PhD thesis, University of Nottingham.
Abstract
Wind energy is an interesting prospect due to its availability and sustainability along the coast and offshore locations. Development of offshore wind farms is projected to increase very rapidly within the next decades, which is expected to efficiently improve the electricity challenges in areas located along the sea. While the offshore wind energy is collected by turbine structures, which are supported by towers and foundations, the challenge remains on the provision of cost-effective foundations to resist the lateral loads from wind, waves and dynamic actions of the wind turbine nacelle-rotor. The popular foundations used are monopiles, having a competitive advantage of stability, ease of installation and low cost of materials compared to other types. The loads acting on monopiles are cyclic in nature and can be resisted by earth pressure mobilised in the soil surrounding the pile. The cyclic loads can affect the strength and stiffness of both the soil and pile, leading to accumulated rotation and change of overall stiffness. Studies have been carried out regarding these effects, however, there has not been a clear understanding of the response of a stiff pile when subjected to many cycles.
The literature has revealed that the current method (p-y curves method) for analysing and designing the offshore monopiles is insufficient, tend to overestimate the stiffness of the rigid piles, and leading to interference between resonance and natural frequency of the wind turbines. The method usually regards the soil as a series of non-linear wrinkle spring and derives its base on the empirical relationships developed from full-scale tests on slender piles. The deficiency of the prevailing design approach, therefore, justifies a need for further research to develop a model which will monitor how the monopiles foundations respond to both monotonic and cyclic loading.

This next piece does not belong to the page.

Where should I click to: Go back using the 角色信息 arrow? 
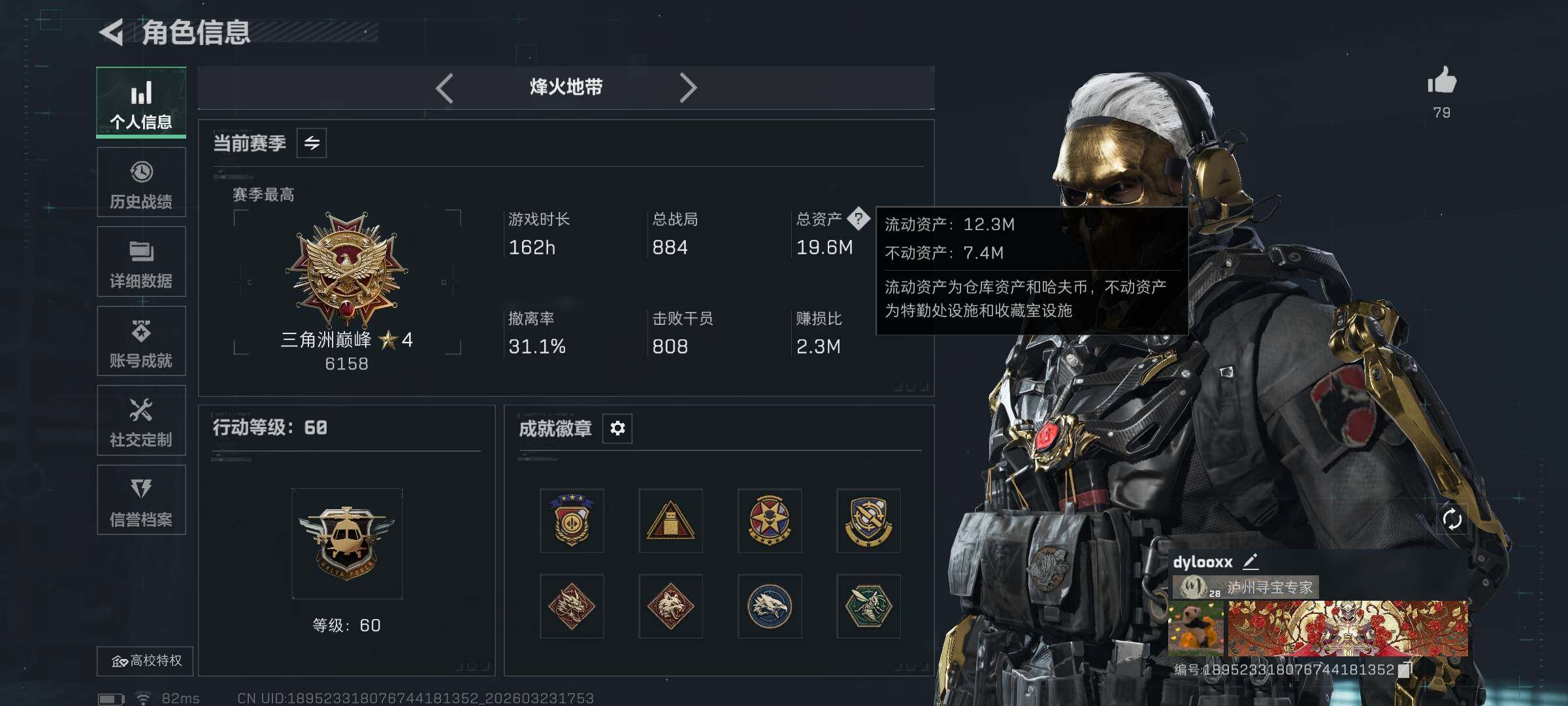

This thesis, therefore, presents an experimental and theoretical research approach that will improve the understanding of the response of monopile foundations in sands when subjected to both monotonic and cyclic loading. The experimental work involves a comprehensive design and development of a new mechanical loading system in a geotechnical centrifuge, with model tests scaled to represent full-scale wind-turbine monopiles. The test programme is designed to identify the key mechanisms driving pile response, including investigating the monotonic loading behaviour as well as the response of a pile to long term cyclic loads. The methodology developed and data collected from this thesis will provide a potential contribution to the establishment of a better understanding of monopile responses within the field.
The experiment was carried out by initially, scaling down the prototype monopile using a 1:100 geometric scale. Three monotonic tests were carried out at 100g to identify the responses under monotonic loading, estimate the ultimate capacity and determine the initial (tangent) stiffness of the pile-soil system. One monotonic test was conducted at 30g as a reference to the cyclic test results. The parameters extracted from the monotonic tests are used as the basis for the design of cyclic loading system and analysis of the cyclic test results. Available models from the literature were modified to capture the ground global response of the pile under monotonic loading. The models were employed in a kinematic approach, with soil being modelled as a series of spring elements and the pile as an elastic beam element. The model pile in the centrifuge was not instrumented, hence assumptions were made to match the global response of the monotonic centrifuge tests at the ground surface. With the absence of data along with the embedded depth of the pile, the fitting constants were used to estimate the ultimate capacity and the concept of the modulus of subgrade reaction. The model was also used to the published centrifuge test results of the past monopile research.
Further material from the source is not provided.